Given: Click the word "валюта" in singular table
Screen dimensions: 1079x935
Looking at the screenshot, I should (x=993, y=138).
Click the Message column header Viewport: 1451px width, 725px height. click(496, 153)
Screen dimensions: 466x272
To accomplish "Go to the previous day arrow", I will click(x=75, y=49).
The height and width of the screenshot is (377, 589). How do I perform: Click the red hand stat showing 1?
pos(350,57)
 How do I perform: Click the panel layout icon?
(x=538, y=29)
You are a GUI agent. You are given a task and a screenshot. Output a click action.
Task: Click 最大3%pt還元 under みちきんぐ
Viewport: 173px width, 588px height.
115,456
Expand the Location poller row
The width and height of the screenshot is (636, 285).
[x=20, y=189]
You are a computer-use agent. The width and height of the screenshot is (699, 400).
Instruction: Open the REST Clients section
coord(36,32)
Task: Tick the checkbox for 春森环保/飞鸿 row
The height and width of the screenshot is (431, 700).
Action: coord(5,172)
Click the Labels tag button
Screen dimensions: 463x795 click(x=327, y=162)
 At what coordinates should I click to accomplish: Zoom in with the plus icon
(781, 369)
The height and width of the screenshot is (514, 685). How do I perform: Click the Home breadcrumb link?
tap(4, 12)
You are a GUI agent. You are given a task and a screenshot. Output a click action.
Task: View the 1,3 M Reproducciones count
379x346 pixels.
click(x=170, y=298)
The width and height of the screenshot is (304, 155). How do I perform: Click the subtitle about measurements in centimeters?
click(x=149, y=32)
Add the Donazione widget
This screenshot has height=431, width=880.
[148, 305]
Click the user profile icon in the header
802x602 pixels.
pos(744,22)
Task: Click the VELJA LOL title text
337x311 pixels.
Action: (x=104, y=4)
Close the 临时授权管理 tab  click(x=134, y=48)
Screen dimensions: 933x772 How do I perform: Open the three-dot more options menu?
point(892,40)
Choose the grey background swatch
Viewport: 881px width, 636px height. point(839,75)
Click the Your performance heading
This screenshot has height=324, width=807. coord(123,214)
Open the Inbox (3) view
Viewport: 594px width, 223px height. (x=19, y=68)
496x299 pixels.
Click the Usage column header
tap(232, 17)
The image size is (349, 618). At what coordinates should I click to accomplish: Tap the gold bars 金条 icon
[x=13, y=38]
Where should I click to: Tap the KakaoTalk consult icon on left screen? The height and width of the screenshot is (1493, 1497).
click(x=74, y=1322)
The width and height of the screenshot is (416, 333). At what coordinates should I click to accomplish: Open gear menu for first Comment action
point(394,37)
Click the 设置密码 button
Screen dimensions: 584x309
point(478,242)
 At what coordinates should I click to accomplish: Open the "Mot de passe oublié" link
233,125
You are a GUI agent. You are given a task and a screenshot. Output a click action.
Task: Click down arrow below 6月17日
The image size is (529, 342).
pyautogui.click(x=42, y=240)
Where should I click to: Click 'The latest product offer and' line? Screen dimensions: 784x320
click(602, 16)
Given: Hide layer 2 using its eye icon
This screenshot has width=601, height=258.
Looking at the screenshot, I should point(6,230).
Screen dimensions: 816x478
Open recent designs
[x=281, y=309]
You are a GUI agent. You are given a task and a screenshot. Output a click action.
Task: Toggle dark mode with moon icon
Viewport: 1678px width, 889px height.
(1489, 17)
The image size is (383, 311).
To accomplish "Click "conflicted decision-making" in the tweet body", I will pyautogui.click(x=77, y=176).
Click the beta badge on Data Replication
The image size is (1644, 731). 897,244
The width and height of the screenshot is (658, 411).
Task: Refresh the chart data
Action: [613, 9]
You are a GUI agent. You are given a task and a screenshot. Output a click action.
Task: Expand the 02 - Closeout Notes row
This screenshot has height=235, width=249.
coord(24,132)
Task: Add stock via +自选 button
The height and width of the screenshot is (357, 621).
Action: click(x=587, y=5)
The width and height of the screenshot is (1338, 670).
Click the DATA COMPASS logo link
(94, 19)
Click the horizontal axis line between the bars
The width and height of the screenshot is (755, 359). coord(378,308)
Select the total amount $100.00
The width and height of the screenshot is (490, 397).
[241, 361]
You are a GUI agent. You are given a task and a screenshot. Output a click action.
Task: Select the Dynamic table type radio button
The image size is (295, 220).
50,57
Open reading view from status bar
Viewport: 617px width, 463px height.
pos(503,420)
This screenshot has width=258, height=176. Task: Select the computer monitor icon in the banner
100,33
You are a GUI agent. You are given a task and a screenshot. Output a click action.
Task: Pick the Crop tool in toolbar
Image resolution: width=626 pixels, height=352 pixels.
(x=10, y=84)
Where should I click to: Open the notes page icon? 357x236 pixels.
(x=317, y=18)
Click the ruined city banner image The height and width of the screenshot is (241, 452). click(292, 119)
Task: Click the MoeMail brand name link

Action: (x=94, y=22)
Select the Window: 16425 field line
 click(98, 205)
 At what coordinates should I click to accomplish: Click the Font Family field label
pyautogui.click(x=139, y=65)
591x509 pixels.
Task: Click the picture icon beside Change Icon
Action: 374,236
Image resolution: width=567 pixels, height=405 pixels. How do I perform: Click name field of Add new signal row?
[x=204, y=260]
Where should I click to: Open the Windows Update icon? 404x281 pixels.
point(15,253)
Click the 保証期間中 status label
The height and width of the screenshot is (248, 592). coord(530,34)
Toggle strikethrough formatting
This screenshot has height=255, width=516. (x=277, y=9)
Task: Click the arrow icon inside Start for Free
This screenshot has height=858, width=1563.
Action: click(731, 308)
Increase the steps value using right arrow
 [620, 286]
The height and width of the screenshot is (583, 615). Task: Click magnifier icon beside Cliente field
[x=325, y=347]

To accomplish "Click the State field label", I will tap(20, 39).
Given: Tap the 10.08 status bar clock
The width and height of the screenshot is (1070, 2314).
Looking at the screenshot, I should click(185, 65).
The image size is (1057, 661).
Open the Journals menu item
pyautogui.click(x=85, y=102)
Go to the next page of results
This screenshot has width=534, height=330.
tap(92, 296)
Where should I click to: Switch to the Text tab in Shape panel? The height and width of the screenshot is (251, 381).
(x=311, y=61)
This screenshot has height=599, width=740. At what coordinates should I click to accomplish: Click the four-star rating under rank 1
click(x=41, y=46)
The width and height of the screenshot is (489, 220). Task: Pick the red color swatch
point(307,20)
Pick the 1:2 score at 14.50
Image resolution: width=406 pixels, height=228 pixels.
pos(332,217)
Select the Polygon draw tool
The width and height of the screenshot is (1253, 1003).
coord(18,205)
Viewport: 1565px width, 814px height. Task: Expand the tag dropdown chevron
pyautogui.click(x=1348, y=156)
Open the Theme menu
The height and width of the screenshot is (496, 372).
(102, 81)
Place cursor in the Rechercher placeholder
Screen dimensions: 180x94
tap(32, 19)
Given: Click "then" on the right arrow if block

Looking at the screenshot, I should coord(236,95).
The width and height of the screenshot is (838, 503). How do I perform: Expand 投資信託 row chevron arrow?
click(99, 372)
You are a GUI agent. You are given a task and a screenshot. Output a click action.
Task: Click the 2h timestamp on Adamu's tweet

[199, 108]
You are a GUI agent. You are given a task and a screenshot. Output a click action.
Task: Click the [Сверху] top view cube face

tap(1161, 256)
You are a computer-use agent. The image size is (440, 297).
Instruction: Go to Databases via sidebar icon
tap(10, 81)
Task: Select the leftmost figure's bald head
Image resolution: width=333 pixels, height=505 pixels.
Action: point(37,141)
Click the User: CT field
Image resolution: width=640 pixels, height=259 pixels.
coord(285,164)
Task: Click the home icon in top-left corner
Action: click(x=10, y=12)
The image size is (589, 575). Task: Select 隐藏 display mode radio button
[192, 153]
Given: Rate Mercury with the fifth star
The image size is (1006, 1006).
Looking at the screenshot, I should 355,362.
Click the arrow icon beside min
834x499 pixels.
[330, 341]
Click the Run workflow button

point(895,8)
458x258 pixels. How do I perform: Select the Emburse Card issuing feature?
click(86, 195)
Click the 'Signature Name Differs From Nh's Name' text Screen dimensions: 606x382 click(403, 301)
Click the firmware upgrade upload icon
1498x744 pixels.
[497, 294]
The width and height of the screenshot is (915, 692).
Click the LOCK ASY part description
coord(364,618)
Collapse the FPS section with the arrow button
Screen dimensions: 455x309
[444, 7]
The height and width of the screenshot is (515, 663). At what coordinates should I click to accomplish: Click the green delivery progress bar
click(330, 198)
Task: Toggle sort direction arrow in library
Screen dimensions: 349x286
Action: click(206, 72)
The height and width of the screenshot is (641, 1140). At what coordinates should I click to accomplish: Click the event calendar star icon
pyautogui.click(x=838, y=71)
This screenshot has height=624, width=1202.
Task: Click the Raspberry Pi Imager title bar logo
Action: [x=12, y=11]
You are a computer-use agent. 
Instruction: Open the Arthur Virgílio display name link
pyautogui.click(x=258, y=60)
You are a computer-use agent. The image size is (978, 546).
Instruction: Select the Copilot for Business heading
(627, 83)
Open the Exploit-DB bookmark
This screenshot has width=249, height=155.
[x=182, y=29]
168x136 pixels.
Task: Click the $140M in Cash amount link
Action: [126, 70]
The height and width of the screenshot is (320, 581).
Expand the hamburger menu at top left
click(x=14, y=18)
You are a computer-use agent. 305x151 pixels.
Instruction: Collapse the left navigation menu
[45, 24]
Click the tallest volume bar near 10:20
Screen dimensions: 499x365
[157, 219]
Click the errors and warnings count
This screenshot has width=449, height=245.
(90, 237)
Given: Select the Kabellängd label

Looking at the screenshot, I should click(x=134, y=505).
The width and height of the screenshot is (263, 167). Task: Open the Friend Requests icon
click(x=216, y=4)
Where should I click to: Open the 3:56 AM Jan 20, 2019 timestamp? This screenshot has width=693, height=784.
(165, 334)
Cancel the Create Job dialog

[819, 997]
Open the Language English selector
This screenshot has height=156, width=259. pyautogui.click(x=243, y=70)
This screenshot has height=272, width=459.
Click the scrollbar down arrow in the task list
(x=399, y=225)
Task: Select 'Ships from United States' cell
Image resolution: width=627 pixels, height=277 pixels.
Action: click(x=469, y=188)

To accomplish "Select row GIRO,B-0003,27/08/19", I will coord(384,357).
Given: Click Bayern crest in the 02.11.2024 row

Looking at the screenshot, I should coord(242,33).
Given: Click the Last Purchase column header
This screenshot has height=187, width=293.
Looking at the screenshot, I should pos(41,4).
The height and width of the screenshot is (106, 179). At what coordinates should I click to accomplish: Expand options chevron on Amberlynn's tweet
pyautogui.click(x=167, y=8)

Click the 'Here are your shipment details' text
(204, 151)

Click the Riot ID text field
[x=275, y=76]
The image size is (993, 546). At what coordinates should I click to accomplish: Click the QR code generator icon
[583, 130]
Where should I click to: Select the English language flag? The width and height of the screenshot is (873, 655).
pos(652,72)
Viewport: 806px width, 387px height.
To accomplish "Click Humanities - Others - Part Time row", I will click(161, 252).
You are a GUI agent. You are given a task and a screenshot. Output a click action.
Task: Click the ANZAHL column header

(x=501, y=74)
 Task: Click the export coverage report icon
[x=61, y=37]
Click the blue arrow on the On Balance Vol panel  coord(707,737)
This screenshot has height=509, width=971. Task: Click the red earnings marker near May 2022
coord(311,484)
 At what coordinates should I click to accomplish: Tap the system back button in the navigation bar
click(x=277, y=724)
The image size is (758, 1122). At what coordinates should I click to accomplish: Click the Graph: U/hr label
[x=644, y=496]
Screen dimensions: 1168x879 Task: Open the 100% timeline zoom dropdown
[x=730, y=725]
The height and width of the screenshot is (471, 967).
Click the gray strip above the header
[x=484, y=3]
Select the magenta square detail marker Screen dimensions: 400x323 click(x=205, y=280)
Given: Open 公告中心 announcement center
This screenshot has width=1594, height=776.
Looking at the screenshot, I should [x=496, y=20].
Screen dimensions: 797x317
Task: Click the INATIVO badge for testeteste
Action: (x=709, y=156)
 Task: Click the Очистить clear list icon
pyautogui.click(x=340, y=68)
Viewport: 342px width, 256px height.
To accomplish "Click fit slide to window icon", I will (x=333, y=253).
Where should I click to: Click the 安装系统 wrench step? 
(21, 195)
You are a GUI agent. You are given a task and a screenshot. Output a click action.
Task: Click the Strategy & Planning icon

————————

What the task requires: Scan the material above for the word "tool". Copy each line where it occurs.

Result for this exercise:
Task: Pick the Crop tool in toolbar
Select the Polygon draw tool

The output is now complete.